[Geciteerde tekst]
______
Article

Grondwettelijk Hof, 21/02/2008, R.D.C.-T.B.H., 2008/4, p. 317-320

Grondwettelijk Hof 21 februari 2008

FAILLISSEMENT
Rechtspleging - Termijn van derdenverzet - Verlenging termijn artikel 50 Ger.W. niet van toepassing - Geen discriminatie
De partijen die tussenkomen in een faillissementsprocedure en de partijen die tussenkomen in een andere procedure zijn voldoende vergelijkbare categorieën van personen voor wat het begin- en eindpunt betreft van de termijnen voor het aanwenden van rechtsmiddelen. Rekening houdende met de nagestreefde doelstellingen en het specifieke karakter van de aangelegenheid die door de wet geregeld wordt, en die getuigen van de bekommernis een vlotte afwikkeling van de faillissementsprocedure mogelijk te maken, houdt het verschil in behandeling tussen deze categorieën van personen, dat voortvloeit uit de toepassing van verschillende procedureregels, geen discriminatie in de zin van artikelen 10 en 11 van de Grondwet in.
FAILLITE
Procédure - Délai de tierce-opposition - Prorogation du délai prévu à l'article 50 C. jud. inapplicable - Pas de discrimination
Les parties intervenant à une procédure de faillite et les parties intervenant à une autre procédure forment des catégories de personnes suffisamment comparables pour ce qui est de l'appréciation du point de départ et de l'expiration des délais prévus pour les recours. Compte tenu des objectifs poursuivis et du caractère spécifique de l'objet de la loi, qui attestent d'une volonté de permettre le déroulement rapide de la procédure de faillite, la différence de traitement entre ces catégories de personnes qui résulte de l'application de règles de procédure différentes, n'est pas constitutive d'une discrimination au sens des articles 10 et 11 de la Constitution.

T.S. / Alain Goldschmidt q.q.

Zet.: M. Melchior en M. Bossuyt (voorzitters), P. Martens, R. Henneuse, E. De Groot, L. Lavrysen, A. Alen, J.-P. Snappe, J.-P. Moerman en E. Derycke (rechters)
Pl.: Mrs. Q. Peiffer loco D. Gérard en A. Feyt

In zake: de prejudiciële vraag betreffende artikel 4 van de Faillissementswet van 8 augustus 1997, gesteld door het hof van beroep te Brussel.

(…)

I. Onderwerp van de prejudiciële vraag en rechtspleging

Bij arrest van 23 maart 2007 in zake T.S. tegen Alain Goldschmidt, waarvan de expeditie ter griffie van het Hof is ingekomen op 30 maart 2007, heeft het hof van beroep te Brussel de volgende prejudiciële vraag gesteld:

“Schendt artikel 4 van de Faillissementswet van 8 augustus 1997, in zoverre het van toepassing is op het hoger beroep gericht tegen een vonnis gewezen met toepassing van artikel 75 § 2 van dezelfde wet, vóór de opheffing ervan bij de wet van 4 september 2002, de artikelen 10 en 11 van de Grondwet, doordat het afwijkt van het in artikel 50, tweede lid van het Gerechtelijk Wetboek verankerde algemeen beginsel van de verlenging van de termijn voor hoger beroep tot 15 september, wanneer de termijn begint te lopen en verstrijkt binnen de gerechtelijke vakantie?”.
______
Schrijf het stuk van de uitspraak van "T.S. / Alain" tot "beroep te Brussel." over en hernoem daarbij "Brussel" tot "Antwerpen". Ga alleen uit van de uitspraak hierboven.
______
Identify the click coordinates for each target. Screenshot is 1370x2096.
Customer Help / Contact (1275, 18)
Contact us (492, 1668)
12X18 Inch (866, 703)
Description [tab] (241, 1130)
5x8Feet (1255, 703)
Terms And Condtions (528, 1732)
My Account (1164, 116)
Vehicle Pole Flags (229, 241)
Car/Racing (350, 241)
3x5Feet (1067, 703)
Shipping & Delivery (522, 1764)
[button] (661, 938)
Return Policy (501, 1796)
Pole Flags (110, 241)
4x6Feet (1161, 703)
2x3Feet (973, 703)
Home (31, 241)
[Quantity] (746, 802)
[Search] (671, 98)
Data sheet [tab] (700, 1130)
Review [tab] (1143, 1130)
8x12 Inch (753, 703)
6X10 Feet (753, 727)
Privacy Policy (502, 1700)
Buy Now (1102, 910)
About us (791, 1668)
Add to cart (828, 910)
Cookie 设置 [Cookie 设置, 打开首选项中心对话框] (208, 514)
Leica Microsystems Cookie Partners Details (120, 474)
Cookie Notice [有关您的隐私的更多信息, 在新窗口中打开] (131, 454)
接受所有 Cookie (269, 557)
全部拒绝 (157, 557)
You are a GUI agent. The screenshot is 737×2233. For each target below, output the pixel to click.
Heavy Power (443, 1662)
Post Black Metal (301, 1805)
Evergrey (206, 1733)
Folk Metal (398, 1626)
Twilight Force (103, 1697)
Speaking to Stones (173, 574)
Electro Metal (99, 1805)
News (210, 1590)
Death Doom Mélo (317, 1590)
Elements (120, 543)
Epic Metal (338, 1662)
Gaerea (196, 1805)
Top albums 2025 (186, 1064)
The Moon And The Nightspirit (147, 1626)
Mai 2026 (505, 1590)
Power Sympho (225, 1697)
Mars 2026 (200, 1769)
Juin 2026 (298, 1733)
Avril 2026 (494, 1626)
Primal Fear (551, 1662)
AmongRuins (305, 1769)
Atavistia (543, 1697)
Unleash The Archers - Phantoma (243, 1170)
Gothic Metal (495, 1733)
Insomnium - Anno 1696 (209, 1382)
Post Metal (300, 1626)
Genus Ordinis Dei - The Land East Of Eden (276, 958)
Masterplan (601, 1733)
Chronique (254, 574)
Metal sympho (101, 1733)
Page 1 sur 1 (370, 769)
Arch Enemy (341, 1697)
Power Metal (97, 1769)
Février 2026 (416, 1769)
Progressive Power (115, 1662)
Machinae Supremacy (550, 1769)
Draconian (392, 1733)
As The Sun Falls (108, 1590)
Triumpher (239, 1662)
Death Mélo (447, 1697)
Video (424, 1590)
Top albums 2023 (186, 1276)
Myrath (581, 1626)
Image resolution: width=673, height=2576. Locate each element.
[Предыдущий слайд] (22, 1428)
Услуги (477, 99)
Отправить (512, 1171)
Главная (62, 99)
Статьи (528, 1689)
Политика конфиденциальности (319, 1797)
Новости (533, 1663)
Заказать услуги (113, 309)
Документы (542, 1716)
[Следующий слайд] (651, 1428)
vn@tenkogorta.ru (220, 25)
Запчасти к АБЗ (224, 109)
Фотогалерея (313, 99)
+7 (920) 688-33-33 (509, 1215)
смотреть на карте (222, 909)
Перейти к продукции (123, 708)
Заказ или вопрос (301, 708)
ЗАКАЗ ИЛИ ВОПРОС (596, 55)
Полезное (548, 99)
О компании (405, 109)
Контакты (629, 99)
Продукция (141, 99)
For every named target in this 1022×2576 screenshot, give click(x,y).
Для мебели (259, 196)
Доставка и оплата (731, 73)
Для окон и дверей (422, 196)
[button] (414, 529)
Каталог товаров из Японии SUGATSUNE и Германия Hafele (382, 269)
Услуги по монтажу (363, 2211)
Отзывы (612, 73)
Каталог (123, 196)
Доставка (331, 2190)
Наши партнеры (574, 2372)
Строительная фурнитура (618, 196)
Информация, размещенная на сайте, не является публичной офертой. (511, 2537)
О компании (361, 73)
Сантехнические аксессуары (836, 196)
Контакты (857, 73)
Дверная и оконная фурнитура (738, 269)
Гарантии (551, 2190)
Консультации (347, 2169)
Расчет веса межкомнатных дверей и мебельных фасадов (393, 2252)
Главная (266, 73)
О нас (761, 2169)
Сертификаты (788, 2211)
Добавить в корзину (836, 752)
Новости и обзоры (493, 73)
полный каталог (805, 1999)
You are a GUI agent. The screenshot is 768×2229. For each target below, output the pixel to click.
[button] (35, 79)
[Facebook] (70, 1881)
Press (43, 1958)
______
[Resultaat]
T.S. / Alain Goldschmidt q.q.

Zet.: M. Melchior en M. Bossuyt (voorzitters), P. Martens, R. Henneuse, E. De Groot, L. Lavrysen, A. Alen, J.-P. Snappe, J.-P. Moerman en E. Derycke (rechters)
Pl.: Mrs. Q. Peiffer loco D. Gérard en A. Feyt

In zake: de prejudiciële vraag betreffende artikel 4 van de Faillissementswet van 8 augustus 1997, gesteld door het hof van beroep te Antwerpen.